Under the ‘preferred investment activities’, the IPP expanded on the following areas:
- Manufacturing including Agro-Processing;
- Agriculture, Fishery, and Forestry;
- Strategic Services such as
- Integrated Ciruits (IC) Design,
- Creative Industries or Knowledge-based Services,
- Maintenance, Repair, and Overhaul of Aircraft,
- Charging/refuelling stations for Alternative Energy Vehicles,
- Industrial Waste Treatment,
- State-of-the-Art Engineering, Procurement, and Construction;
- Healthcare Services including Drug Rehabilitation Centers;
- Mass Housing;
- Infrastructure and Logistics including LGU-PPs;
- Innovation Drivers;
- Inclusive Business Models;
- Environment and Climate Change-Related Projects; and
A notable clause is the one provided for ‘Innovation Drivers’ which covers activities outside the manufacturing-driven approach to investment growth. This clause for Innovation Drivers which covers Research & Development (RD) activities, establishment of excellence and innovation centers, business incubation hubs, and fabrication labs (fablabs) or co-working spaces among others, makes the 2017 approach more inclusive and holistic. The previous IPP (2014-2016) focused on manufacturing resurgence and other high-level activities somehow narrowed the chances of smaller investors to participate and qualify for the incentives. This clause on Innovation Drivers opens the window for smaller investors, expanding market participation in growing local economies. Interestingly, the clause also covers commercialization of new technologies and products of DOST and the outputs of government-funded research. It is almost unusual to learn about the government supporting innovative solutions given that the government is generally expected to funnel resources toward activities which would have massive impact.
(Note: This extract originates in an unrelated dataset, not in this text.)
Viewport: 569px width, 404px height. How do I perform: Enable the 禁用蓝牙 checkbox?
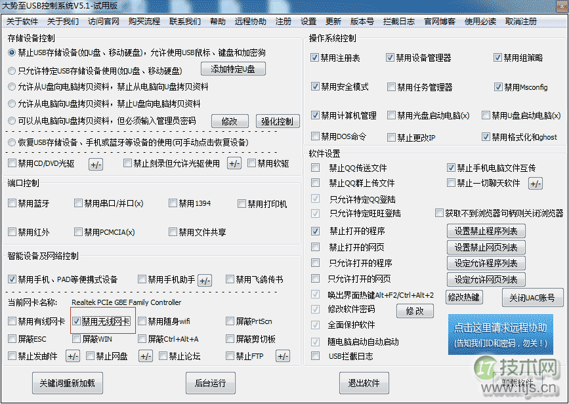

Usually, these are activities proven to create more jobs and prompt higher involvement for communities. Under the 2017 IPP, businesses engaging in more specialized areas which are driving innovation, such as Agricultural biotechnology tools, portable technologies, hardware or software for prevention of disease outbreaks, photonics and nanotechnology among others, can qualify for the incentives.
Another set of activities highlighted in the 2017 IPP are the ‘export activities’ from the Philippines. These activities would include production and manufacturing of export products, service exports, and other activities in support of exporters.
The activities under ‘special laws’ also provide highly-specialized businesses the opportunities to qualify for incentives under the 2017 IPP. Though, in order to qualify for such incentives, businesses may require in-depth understanding of existing laws such as the Industrial Tree Plantation (P.D. 705), Mining (R.A. 7942), Renewable Energy (R.A. 9513), among others. Again, consulting a highly-credible law firm in Manila would be a prudent step to take. If you are a foreign investor seeking to establish a business in the Philippines, or if you already have your business situated in the Metro-South, a law firm in BGC – Kittelson & Carpo – offers reliable and expert solutions to guide you in assessing your activities and aligning them with the guidelines of the 2017 IPP.
Lastly, the ‘ARMM List’ of activities shows investment areas which encourage businesses to service the ARMM market. These include Export Activities; Agriculture, Agribusiness, and Aquaculture and Fishery; Basic Industries; Infrastructure and Services; Industrial Service Facilities; Engineering Industries; Logistics; BIMP-EAGA Related Investment Enterprises; Tourism; Health and Education Services and Facilities; Halal Industry; Banking, Non-Bank Financial Institutions and Facilities; and Energy.
With such a wide scope of prioritized investment activities, it would be ideal for businesses to engage a professional law firm in Manila which can provide clear guidance on its details. The law now encourages both huge and small investors to apply for eligibility. Businesses should now be more empowered to assess their eligibility and maximize this opportunity provided by the current government to businesses across the country.